19-8-02
De la
bufonesca despedida de ayer, la realidad le enderezó a Clonista su achicado
pronóstico, por un lado, y, por otro, se le hizo presente la ausencia del curso
de realismo abreviado que son los ¿chistes? de El Roto, al menos en la edición
murciana -¿debería hablar de realidad murciana?- con que investiga este
aventurero que bien podría acabar, a poco que se descuide, convirtiéndose en
uno más de los afables mentirosos del Arco Largo. Levantarse a las 7’45 a.m. un
martes de agosto, día 20, tras haberse acostado a las 3’00 a.m. es uno de esos
disparates a que obligan las reparaciones domésticas en las segundas
residencias, propias o ajenas, y aventuras clónicas como la presente.

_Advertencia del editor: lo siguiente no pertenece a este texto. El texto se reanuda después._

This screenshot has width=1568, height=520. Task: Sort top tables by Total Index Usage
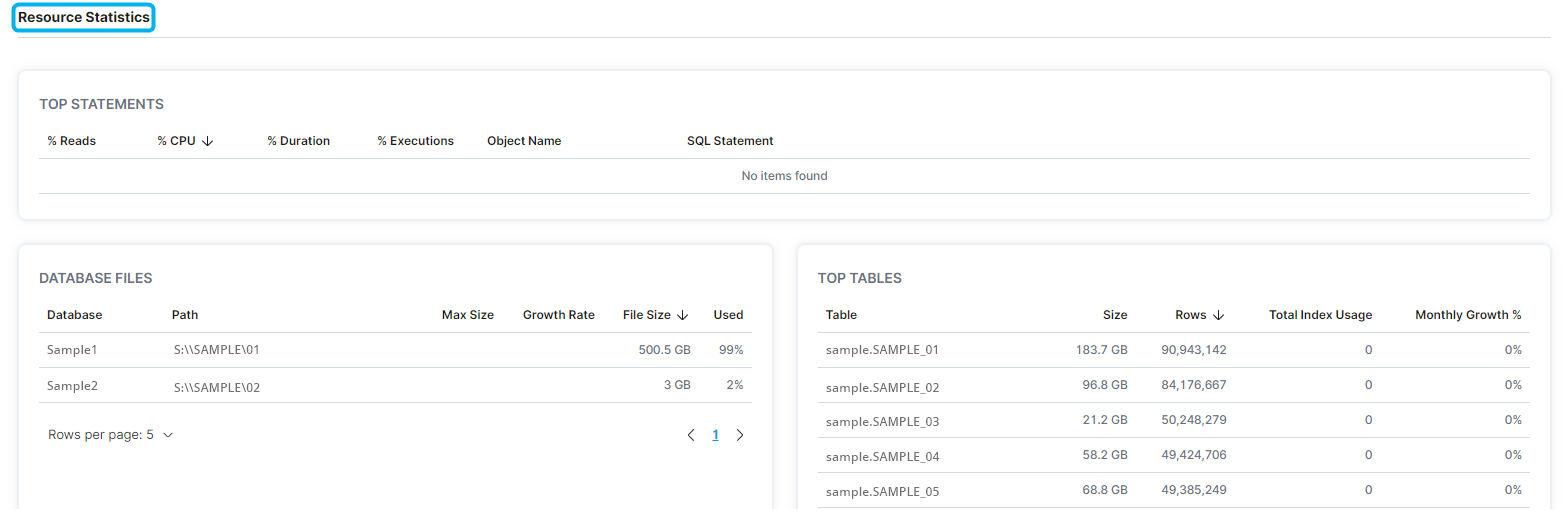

Hoy se
juntan las dos, pero Clonista comienza por donde debe, tras haberse preparado
un café bien cargado. Si el domingo ya se apreciaba físicamente la anorexia
veraniega de la realidad prensada, casi directamente proporcional a la bulimia
estival de sus consumidores, dispuestos a engullir lo inverosímil, como en las
navidades, los lunes la cuestión alcanza ribetes de exageración. La ingenuidad
de Clonista le ha llevado a pensar si, de camino a casa, se le había caído
algún suplemento, la Revista de Agosto, o algunas secciones
se le habían quedado enganchadas en la pila de los ejemplares al tirar del leve
lomo de su cuerpo desencuadernado y se habían quedado aguardando allí, solas,
para extrañeza de algún futuro lector,
si lo hay. Del achicado pronóstico lo desvió una noche de cine al aire libre
con la magnífica sorpresa de la película de Rodrigo García, Cosas que diría con solo mirarla.

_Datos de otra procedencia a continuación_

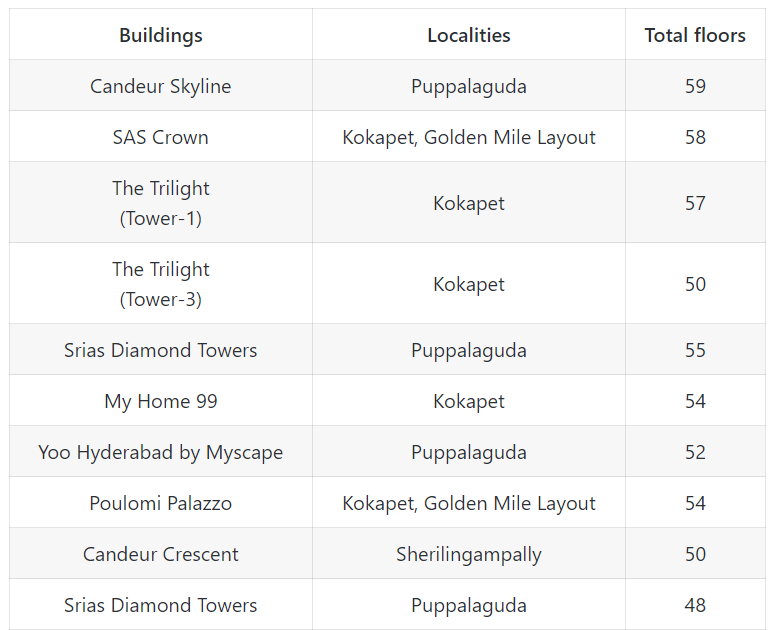Select the 48 floors cell
The image size is (773, 630).
(695, 605)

Factura americana para una película europea, aunque con Altman al fondo, entre
otros. Buenas historias, excelentes encuadres, una luz fría con fondos
minerales, unas interpretaciones brillantísimas, sobre todo de Holly Hunter,
aunque también del resto de actrices, pues todas son historias de mujeres. Las
diferencias de cultura cinematográfica las advirtió Clonista en tres
espectadoras de mediana edad que siguieron al pie del fotograma la primera
película del programa, Infiel, con un
Richard Gere al que el nombre de actor no es que le venga grande, sino ajeno,
y, sin embargo, se salieron de la de García que, a diferencia de la otra, iluminaba
la pantalla con una visión de la mujer sin contemplaciones, podría decirse, a
fuer de paradójico. Desvíos como éste son placenteros para Clonista, pero le
apartan del inaprehensible objetivo de su aventura, bastante más mediocre, o
demediado. Dos realidades bien dispares le saltan a la vista al esforzado Clonista.

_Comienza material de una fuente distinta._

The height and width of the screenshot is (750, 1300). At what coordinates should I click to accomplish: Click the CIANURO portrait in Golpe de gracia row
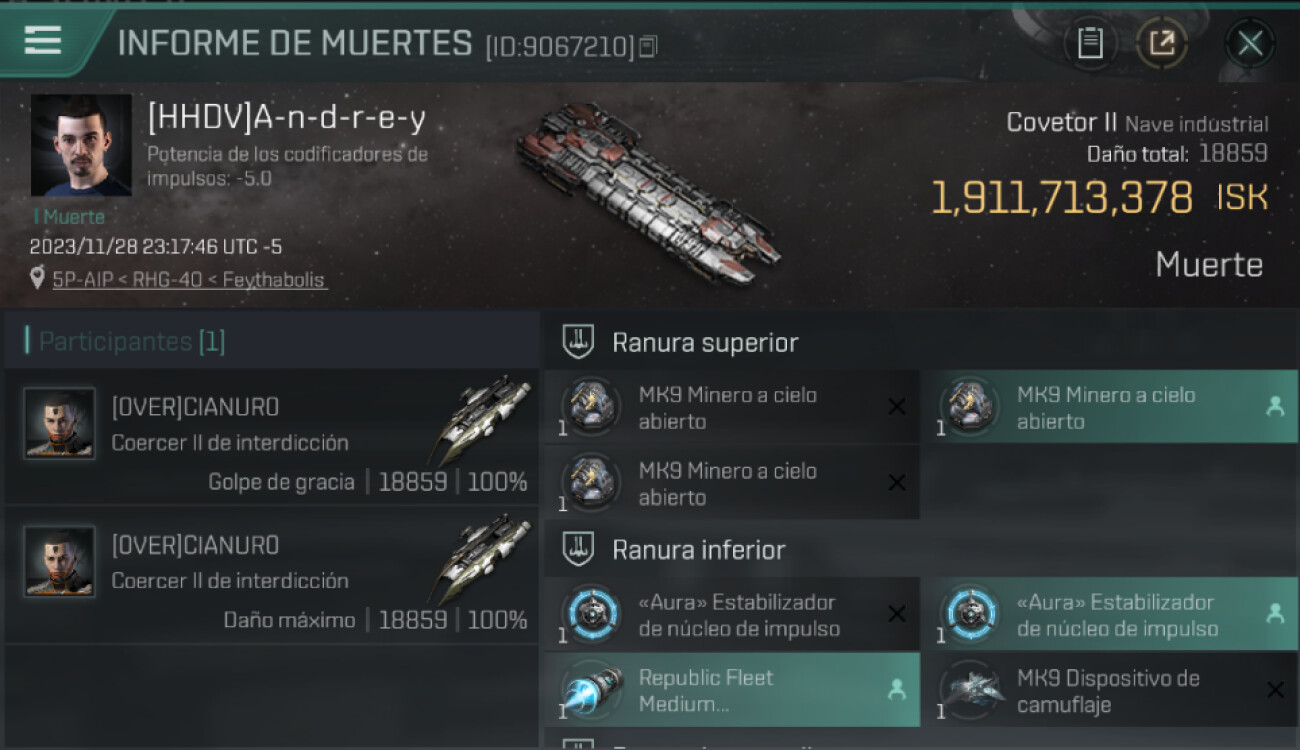[x=60, y=423]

Una: la banca ha perdonado a los partidos políticos deudas de 19 millones de
euros entre los años 1997 y 1999. Dos: se cumple el vigesimoquinto aniversario
de la muerte de Groucho Marx. El resto de las realidades prensadas dignas de
aparecer en su escaparate podrían consumirse ahí mismo, sin necesidad de abrir
el melón y catar lo previsible. He ahí uno de los grandes enemigos de Clonista
y de su esfuerzo: la previsibilidad. En principio creyó que lo propio de lo
real es la sorpresa, a veces la novedad, el giro brusco, lo inesperado; pero a
medida que han ido pasando los meses de este tiempo clónico, casi podría llegar
a la conclusión contraria: la realidad es, sobre todo, aquello que jamás sorprende.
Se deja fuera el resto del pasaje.